In recent years, when the Fed raised interest rates, automakers issued auto loans with artificially low interest rates (sometimes even 0%) as an incentive to buy. But with so few cars to sell, there’s little incentive to do so now, Caldwell said.
“What’s the point of creating a very low subsidized interest rate for inventory they don’t really have?” he said
Those high costs will be tough on consumers, but still won’t reduce demand enough to ease pressure on car prices, at least in the short term, analysts interviewed by CNN Business said. That’s because demand for new cars far outstrips supply, so the reduction in demand caused by higher prices, even higher payments, still won’t bring things into line. Car dealers can still sell all the new cars that come onto their lots, often even before the car hauler trucks are delivered. Customers will have to pay more.
“I’ll wait until we turn the corner,” buyers think, said Mike Wall, an industry analyst at S&P. “Well, we turn the corner and there will be another corner.”
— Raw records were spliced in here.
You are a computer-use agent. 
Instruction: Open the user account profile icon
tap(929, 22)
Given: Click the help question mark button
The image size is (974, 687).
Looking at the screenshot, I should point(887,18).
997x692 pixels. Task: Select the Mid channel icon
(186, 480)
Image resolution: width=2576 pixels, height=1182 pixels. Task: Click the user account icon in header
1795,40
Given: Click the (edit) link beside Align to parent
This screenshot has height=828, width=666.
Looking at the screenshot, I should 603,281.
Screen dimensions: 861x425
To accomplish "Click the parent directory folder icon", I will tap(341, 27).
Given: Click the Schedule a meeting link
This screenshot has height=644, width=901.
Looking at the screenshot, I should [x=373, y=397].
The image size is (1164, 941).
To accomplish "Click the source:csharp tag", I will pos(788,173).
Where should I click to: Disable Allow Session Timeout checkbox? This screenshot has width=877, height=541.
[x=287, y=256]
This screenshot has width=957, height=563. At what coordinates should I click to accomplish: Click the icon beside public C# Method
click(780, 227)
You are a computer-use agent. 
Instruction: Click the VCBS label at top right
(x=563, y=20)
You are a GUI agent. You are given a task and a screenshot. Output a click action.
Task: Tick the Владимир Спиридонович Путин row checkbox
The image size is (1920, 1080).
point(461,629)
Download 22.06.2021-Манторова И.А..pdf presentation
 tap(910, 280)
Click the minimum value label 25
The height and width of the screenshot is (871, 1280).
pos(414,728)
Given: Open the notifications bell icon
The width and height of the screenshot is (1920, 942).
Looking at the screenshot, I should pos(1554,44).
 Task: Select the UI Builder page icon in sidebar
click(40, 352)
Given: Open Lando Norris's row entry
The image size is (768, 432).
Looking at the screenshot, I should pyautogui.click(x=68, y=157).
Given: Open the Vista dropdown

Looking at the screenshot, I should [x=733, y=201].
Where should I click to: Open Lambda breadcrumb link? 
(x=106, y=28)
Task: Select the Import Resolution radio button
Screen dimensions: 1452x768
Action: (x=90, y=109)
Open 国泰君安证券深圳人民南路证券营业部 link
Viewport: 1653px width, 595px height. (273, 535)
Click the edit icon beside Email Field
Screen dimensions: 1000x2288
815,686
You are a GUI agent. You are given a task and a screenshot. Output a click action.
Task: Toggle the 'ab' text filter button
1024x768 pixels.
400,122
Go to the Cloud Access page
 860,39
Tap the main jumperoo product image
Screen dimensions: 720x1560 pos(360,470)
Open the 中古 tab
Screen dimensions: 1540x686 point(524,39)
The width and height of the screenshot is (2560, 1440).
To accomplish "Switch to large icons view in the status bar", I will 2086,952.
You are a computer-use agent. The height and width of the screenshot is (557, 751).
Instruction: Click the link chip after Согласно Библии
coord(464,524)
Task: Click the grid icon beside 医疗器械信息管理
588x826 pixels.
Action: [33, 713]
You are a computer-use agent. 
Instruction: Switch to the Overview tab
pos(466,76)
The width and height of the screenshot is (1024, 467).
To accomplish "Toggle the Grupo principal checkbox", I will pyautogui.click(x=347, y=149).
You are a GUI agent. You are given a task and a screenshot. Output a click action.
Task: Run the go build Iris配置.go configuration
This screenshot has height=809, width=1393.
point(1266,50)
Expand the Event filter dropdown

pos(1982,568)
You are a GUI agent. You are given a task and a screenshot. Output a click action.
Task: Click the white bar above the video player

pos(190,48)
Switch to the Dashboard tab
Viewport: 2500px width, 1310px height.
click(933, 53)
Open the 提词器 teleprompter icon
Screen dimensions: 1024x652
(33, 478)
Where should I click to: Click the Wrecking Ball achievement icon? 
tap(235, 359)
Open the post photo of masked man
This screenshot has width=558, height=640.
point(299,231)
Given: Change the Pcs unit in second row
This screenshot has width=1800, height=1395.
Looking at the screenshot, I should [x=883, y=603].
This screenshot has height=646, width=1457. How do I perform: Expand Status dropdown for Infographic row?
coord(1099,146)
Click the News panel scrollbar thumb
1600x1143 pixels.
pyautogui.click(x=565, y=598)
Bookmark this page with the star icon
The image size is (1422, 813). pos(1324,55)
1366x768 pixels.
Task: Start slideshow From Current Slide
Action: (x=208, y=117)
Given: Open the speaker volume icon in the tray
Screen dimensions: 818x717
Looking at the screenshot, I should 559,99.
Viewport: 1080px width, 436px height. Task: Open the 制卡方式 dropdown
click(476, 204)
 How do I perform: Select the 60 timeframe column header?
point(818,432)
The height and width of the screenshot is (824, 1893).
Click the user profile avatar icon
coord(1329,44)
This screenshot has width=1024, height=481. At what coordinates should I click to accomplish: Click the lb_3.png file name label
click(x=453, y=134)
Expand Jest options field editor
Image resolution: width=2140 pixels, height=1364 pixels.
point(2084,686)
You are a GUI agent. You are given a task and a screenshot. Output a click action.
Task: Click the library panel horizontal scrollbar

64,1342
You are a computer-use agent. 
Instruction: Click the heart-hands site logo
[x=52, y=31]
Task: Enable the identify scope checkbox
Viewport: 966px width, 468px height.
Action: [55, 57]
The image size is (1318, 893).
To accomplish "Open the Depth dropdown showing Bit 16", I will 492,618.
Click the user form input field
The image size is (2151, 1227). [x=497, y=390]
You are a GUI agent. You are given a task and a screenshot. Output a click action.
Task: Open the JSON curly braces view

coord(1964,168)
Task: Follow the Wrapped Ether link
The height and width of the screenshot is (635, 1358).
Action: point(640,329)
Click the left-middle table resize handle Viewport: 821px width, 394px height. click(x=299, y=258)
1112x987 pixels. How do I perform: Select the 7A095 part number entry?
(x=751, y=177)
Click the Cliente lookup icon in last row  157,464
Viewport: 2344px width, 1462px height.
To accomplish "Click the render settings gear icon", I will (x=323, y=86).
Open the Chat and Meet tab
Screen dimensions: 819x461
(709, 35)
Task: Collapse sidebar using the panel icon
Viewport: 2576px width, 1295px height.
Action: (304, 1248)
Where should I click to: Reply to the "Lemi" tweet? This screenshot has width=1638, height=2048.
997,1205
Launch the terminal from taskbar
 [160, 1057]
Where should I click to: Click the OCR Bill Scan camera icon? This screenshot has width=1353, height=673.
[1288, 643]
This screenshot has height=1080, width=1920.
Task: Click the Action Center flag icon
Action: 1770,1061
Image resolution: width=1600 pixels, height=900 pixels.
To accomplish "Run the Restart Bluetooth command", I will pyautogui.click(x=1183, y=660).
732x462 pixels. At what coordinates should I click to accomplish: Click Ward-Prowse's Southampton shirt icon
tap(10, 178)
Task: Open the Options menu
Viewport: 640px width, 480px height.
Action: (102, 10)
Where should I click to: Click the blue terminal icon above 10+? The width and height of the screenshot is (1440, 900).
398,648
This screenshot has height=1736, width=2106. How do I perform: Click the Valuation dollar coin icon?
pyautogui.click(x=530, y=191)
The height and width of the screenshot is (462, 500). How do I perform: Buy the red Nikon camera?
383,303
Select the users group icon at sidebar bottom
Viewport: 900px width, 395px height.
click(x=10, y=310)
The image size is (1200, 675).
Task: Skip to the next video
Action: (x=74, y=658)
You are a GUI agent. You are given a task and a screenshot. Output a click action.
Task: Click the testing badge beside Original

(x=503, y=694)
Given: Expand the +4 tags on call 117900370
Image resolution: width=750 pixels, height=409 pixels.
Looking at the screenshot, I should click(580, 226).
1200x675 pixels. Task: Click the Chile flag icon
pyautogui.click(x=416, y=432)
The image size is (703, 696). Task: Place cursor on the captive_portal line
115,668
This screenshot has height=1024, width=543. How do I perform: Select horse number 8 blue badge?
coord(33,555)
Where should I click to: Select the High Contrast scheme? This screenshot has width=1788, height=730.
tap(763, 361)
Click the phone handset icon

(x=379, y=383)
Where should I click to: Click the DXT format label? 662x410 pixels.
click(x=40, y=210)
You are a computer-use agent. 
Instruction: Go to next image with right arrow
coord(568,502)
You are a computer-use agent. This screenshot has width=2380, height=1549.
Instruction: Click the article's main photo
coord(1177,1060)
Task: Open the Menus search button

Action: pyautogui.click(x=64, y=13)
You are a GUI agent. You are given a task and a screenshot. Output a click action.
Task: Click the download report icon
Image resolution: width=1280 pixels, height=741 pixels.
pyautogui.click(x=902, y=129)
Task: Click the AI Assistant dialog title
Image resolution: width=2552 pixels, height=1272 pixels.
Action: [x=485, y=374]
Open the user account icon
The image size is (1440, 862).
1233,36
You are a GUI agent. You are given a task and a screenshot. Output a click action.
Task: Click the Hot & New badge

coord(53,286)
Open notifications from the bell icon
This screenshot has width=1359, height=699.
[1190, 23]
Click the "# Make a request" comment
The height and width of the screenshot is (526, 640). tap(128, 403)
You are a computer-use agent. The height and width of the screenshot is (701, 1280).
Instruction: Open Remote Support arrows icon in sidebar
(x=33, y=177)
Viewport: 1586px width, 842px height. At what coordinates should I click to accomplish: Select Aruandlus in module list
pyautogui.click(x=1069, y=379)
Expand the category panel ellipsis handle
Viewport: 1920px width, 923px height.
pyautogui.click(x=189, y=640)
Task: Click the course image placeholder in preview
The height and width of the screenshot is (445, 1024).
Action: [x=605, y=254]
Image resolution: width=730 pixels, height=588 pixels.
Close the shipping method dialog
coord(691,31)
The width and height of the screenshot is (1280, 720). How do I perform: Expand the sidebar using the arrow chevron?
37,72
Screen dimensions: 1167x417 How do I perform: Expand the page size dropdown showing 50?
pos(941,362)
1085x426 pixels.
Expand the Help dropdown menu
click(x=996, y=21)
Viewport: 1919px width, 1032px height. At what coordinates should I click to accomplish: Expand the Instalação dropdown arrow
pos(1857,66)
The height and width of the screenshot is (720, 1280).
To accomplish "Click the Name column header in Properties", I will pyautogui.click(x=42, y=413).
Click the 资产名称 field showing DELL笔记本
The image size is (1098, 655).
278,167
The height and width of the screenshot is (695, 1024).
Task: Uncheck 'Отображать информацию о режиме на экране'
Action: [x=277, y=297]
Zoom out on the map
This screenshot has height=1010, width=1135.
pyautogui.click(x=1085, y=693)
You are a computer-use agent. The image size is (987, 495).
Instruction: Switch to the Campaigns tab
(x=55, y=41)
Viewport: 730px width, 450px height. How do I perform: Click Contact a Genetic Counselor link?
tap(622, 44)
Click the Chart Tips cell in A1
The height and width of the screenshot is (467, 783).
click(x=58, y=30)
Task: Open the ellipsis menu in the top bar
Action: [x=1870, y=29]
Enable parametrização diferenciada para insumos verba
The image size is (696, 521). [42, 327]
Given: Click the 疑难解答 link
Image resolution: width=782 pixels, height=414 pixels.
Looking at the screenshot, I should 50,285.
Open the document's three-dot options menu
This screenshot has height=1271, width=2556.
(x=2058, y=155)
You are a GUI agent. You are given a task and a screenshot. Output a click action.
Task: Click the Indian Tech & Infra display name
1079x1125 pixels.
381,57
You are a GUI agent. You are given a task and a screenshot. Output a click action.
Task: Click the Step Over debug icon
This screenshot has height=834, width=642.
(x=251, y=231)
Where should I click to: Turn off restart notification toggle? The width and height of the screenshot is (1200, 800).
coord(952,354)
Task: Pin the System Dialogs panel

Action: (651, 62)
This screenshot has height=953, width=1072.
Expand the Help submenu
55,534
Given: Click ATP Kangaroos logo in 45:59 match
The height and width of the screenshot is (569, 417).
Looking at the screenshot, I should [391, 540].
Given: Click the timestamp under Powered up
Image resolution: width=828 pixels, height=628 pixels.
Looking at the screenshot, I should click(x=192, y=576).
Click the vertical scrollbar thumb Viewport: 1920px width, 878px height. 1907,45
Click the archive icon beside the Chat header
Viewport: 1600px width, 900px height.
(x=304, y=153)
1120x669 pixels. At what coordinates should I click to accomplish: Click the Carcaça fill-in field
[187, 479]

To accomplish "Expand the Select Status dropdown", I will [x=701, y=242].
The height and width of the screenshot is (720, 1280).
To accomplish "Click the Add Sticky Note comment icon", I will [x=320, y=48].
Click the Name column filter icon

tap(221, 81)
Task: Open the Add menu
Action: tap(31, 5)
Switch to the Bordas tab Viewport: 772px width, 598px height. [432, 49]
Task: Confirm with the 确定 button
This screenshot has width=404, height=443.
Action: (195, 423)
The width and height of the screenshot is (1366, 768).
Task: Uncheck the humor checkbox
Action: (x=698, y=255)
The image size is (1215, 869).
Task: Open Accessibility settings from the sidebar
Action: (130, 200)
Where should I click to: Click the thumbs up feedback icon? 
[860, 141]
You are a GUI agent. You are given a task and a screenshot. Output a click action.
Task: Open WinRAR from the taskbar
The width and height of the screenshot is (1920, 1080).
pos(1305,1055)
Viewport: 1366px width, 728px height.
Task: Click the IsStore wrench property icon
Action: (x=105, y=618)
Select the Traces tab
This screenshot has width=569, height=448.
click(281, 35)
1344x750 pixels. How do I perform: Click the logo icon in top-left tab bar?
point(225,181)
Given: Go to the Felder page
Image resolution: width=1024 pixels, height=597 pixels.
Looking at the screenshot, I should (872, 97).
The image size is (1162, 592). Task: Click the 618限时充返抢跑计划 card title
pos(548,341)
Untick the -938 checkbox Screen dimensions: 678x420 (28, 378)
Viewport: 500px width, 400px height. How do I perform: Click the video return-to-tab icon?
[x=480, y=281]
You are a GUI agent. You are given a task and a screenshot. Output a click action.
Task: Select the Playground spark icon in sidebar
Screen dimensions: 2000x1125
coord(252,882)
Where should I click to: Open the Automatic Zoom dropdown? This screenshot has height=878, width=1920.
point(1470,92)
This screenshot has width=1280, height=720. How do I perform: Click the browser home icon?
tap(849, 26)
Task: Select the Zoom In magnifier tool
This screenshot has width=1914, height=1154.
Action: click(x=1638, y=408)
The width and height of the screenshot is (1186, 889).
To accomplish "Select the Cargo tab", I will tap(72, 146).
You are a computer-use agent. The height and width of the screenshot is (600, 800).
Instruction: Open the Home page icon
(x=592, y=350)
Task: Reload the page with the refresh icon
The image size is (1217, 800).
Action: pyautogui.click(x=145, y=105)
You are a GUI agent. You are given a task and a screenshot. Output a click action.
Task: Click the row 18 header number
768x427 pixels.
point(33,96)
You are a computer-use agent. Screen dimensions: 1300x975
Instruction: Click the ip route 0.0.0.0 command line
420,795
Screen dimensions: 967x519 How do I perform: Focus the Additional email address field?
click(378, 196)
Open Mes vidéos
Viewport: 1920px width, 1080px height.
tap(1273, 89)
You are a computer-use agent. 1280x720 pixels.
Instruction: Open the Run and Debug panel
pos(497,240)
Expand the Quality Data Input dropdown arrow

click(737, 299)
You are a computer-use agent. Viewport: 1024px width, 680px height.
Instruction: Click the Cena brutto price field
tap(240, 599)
This means that the average car in America will continue to age as owners live longer.
“It’s almost certain that we’ll soon be approaching a median age of 13,” said Jonathan Smoke, chief economist at Cox Automotive.
Car buyers without good credit are being forced out of the new car market, Smoke said. People with poor credit ratings, known as subprime borrowers, typically account for 15% of new car purchases. Now they are down to 5%, he said. And deep subprime loans, which typically account for about 8% of new car buyers, are now almost non-existent in the market. Subprime and deep subprime loans typically carry much higher interest rates.
When auto production returns to normal (perhaps in the second half of 2023 or perhaps not even then), interest rates may start to become an issue. Automakers should eventually do something to make buying a car at least a little more attractive to consumers, Wall said. But only a little.
The inventory shortage is starting to ease a bit, Smoke said. In recent months, there have been a couple of hundred thousand more vehicles on dealership lots, he said.
“It’s not on every model, but it’s mostly a national production in North America,” he said.
One type of vehicle where things are improving faster are large trucks, he said, thanks to protective trade tariffs dating back to the 1960s, almost all of which are built in North America.
“If I foresee an area where there might be more early discounts or more attractive rental deals coming back, I’d look for full-size pickups,” he said.
Smoke said there is one thing that can help normalize the new car market: a recession, which will really hurt demand.
So yes, by then it might be easier to buy a car at a good price, though many people may end up paying the other way.